Saved entries
——————————
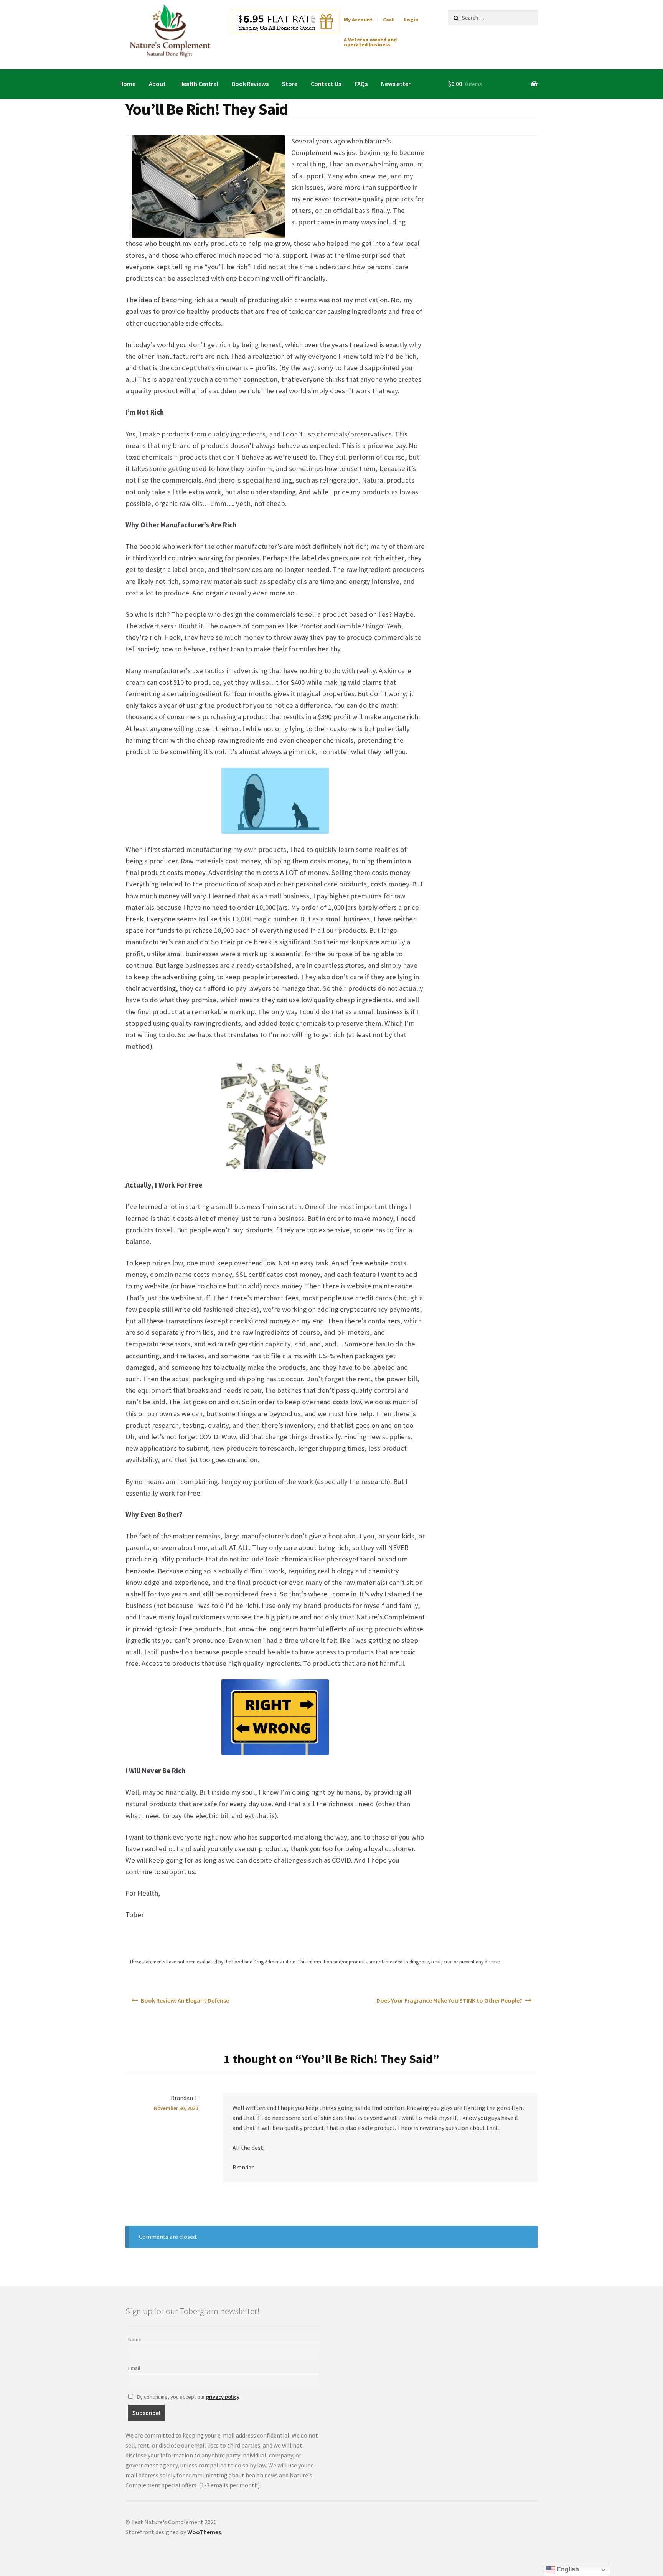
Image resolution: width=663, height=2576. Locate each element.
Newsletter (396, 83)
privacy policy (222, 2396)
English (567, 2569)
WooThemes (204, 2532)
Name (135, 2339)
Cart (388, 19)
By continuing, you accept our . (188, 2396)
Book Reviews (250, 83)
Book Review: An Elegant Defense (185, 2000)
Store (289, 83)
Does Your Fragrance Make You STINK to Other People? (449, 2000)
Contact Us (326, 83)
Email (134, 2368)
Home (127, 83)
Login (411, 19)
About (157, 83)
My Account (358, 19)
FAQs (361, 83)
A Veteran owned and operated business (370, 42)
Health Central (198, 83)
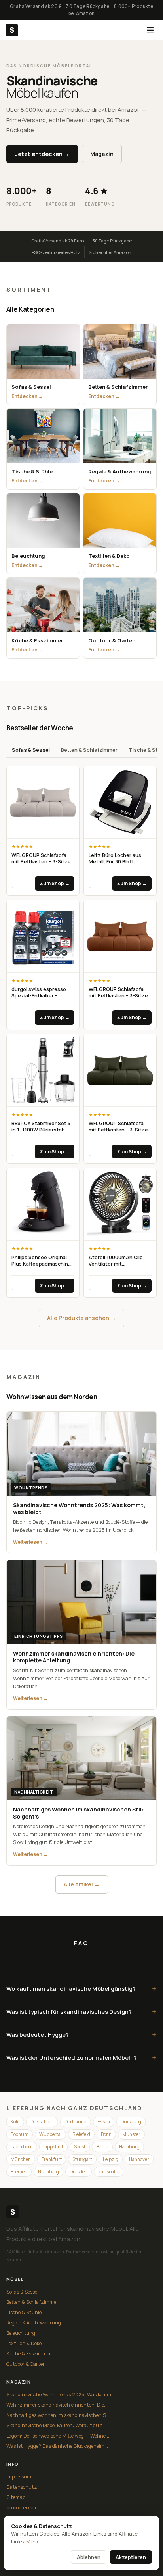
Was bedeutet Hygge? (81, 2034)
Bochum (19, 2134)
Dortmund (75, 2122)
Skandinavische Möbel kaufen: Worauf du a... (56, 2425)
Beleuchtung (20, 2333)
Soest (79, 2147)
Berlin (102, 2147)
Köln (15, 2122)
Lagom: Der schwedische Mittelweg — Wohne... (57, 2435)
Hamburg (129, 2147)
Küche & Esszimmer (28, 2353)
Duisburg (131, 2122)
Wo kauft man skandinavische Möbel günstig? (81, 1988)
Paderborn (22, 2147)
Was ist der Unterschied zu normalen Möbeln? (81, 2057)
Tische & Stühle (24, 2312)
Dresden (78, 2172)
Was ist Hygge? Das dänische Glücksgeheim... (57, 2446)
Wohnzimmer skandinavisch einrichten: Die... (57, 2404)
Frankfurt (52, 2159)
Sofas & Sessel (31, 749)
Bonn (106, 2134)
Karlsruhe (108, 2172)
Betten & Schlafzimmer (89, 749)
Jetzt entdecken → (42, 154)
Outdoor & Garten (26, 2364)
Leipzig (110, 2159)
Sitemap (15, 2497)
——————————
**How to complete this task:**
Nothing from before the line containing "Betten & Schlafzimmer (89, 749)" should appear; copy that line and each one after it through the last line of the entries, exactly.

**The completed task:**
Betten & Schlafzimmer (89, 749)
Jetzt entdecken → (42, 154)
Outdoor & Garten (26, 2364)
Leipzig (110, 2159)
Sitemap (15, 2497)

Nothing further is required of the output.